In an age of AI-aided antibiotic discovery, experiments with S. coelicolor are rather passé. But last month, a team from Warwick and Monash universities reported research into how it makes a particular class of antibiotics called methylenomycins. Like saboteurs lobbing bricks over the cell’s factory wall, the scientists turned off various genes in the relevant cluster to see what happened, allowing them to reverse engineer the assembly line: molecule A is turned into B, which is turned into C, which becomes the final antibiotic.

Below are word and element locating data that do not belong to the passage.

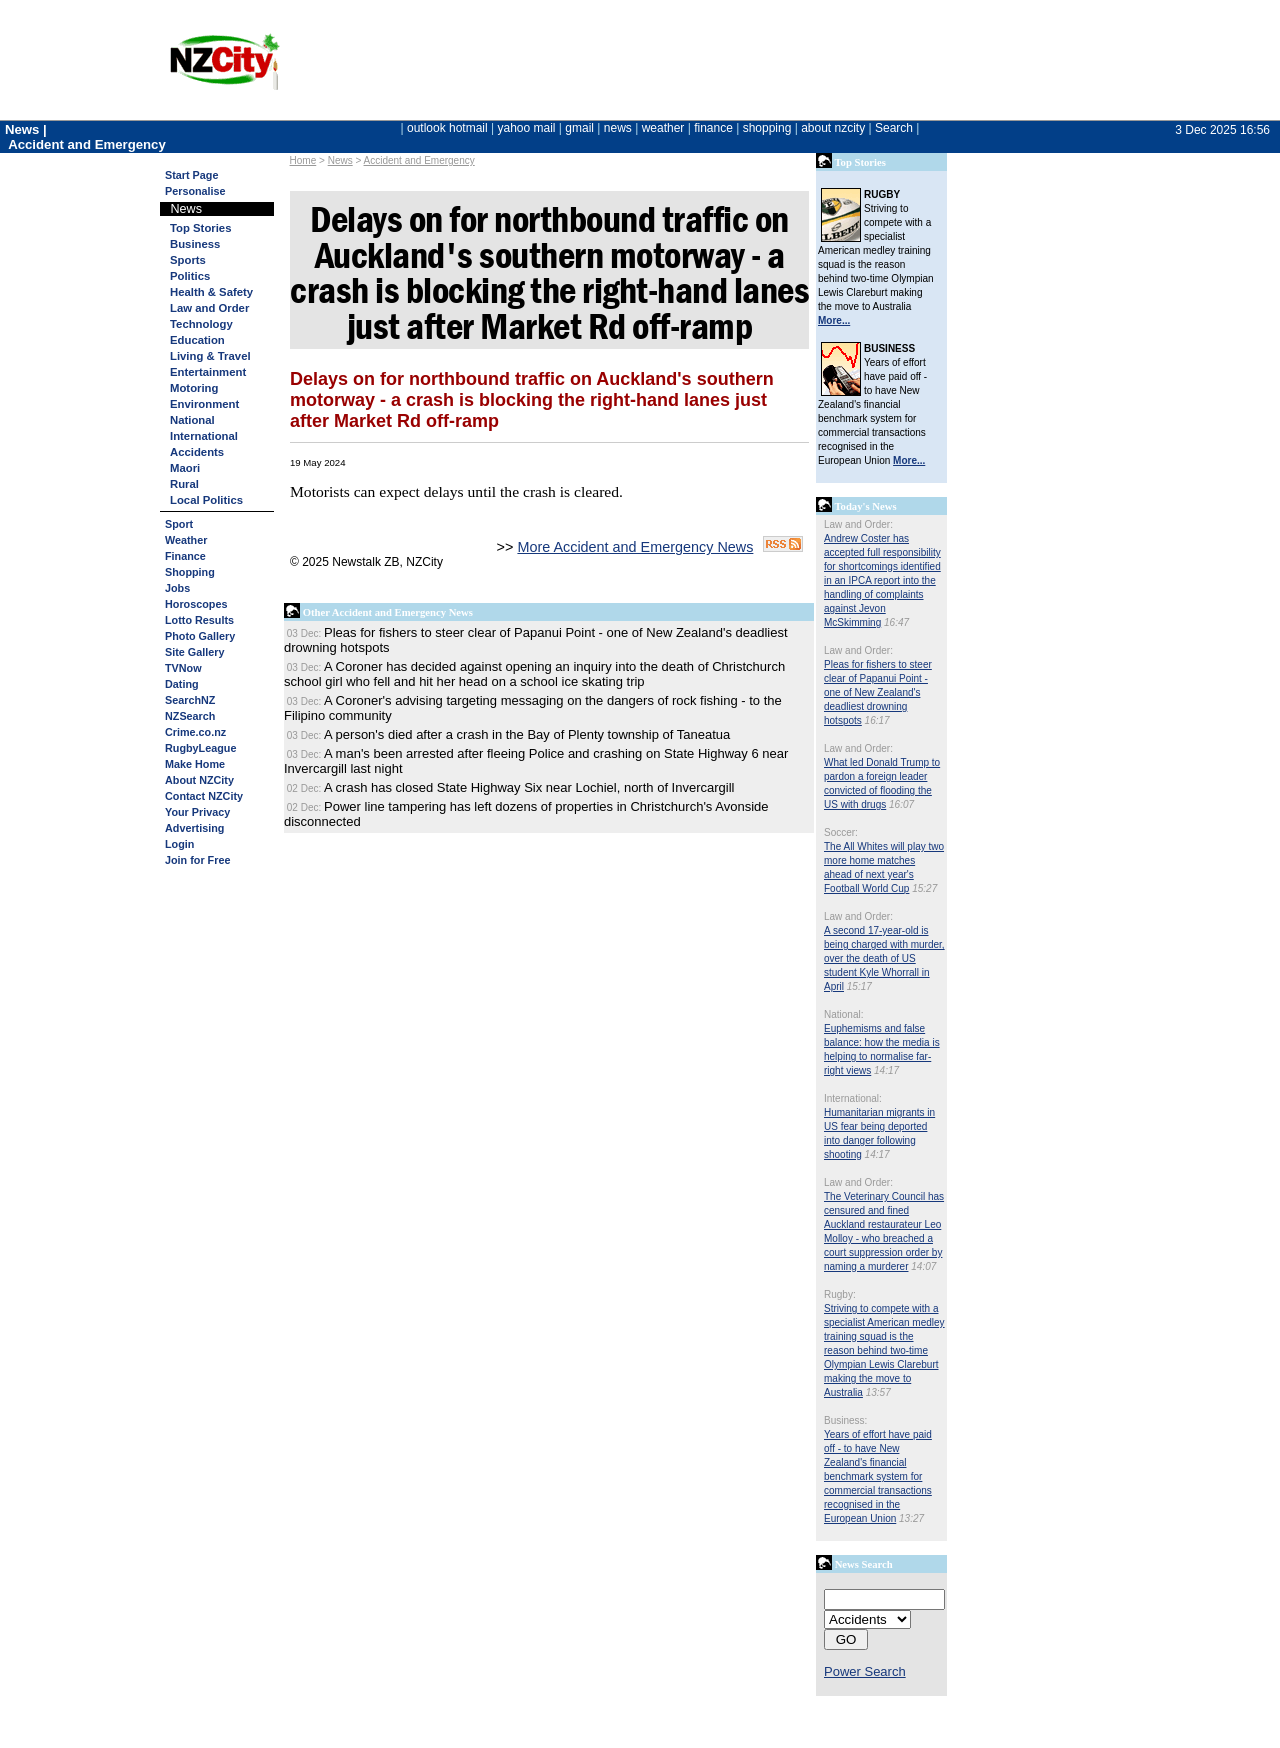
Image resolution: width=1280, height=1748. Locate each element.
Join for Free (197, 860)
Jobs (177, 588)
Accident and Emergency (419, 160)
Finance (185, 556)
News (340, 160)
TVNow (183, 668)
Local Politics (206, 500)
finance (713, 128)
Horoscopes (196, 604)
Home (303, 160)
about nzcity (833, 128)
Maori (185, 468)
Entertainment (208, 372)
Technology (201, 324)
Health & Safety (211, 292)
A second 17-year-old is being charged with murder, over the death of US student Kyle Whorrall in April (884, 958)
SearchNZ (190, 700)
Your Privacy (197, 812)
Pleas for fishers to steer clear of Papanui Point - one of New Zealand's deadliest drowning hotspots (878, 692)
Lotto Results (199, 620)
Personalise (195, 191)
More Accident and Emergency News (635, 547)
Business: (845, 1420)
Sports (188, 260)
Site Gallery (194, 652)
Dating (182, 684)
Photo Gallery (200, 636)
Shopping (190, 572)
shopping (767, 128)
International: (853, 1098)
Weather (186, 540)
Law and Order (209, 308)
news (618, 128)
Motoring (194, 388)
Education (197, 340)
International (204, 436)
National (192, 420)
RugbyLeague (200, 748)
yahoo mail (527, 128)
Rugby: (840, 1294)
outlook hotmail (447, 128)
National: (843, 1014)
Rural (184, 484)
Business (195, 244)
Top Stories (200, 228)
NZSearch (190, 716)
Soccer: (841, 832)
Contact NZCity (204, 796)
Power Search (865, 1671)
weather (663, 128)
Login (179, 844)
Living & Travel (210, 356)
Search (894, 128)
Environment (204, 404)
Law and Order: (858, 524)
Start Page (191, 175)
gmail (579, 128)
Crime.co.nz (195, 732)
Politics (190, 276)
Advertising (194, 828)
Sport (179, 524)
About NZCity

They found that the antibiotic’s precursors were themselves antibiotics. That isn’t really a surprise. But some of them were between ten and a hundred times as effective as the final antibiotic. So why does S. coelicolor bother to turn them into something weaker? Perhaps, the researchers suggest, the molecular endpoint could have a function in nature other than killing. (The idea that many of the diverse molecules made by soil bacteria should be understood as signals between cells rather than weapons has been proposed before.)
In any case, it seems that the antibiotic diversity of the streptomycetes is not exhausted. But people need to go looking for it: the researchers started on this problem twenty years ago, with no particular goal in sight. Methylenomycins have been known about since the 1970s, but have never been approved for use in patients. Given that, the press release is surprisingly optimistic about the prospects for this ‘new’ intermediate antibiotic – yet to be tested in animals, let alone humans – as well as for finding other antibiotics using similar methods. We’ll see.
Looking at the intermediate steps before the final molecule has a long pedigree in antibiotic research. When German scientists at Bayer in the 1930s developed a synthetic red dye that killed bacteria, Prontosil, they didn’t bother to test a colourless intermediate molecule they used to make it. A group of rival French scientists did and found that it was just as effective. Prontosil’s reign was short-lived: since there was no patent on the colourless molecule, hundreds of near identical drugs flooded the market.
Then and now, our ignorance of what happens inside cells is often far more profound than is conveyed by the neat diagrams displayed in textbooks. One of the authors of the recent paper owns shares in a company that promises ‘chemistry from nature’. It’s a painful way to learn. Disentangling the biochemical cat’s cradles that power life can be nightmarish. But there are plenty of reasons to persist. As Sheehan said, ‘nature designed the penicillin molecule to teach organic chemists a little humility.’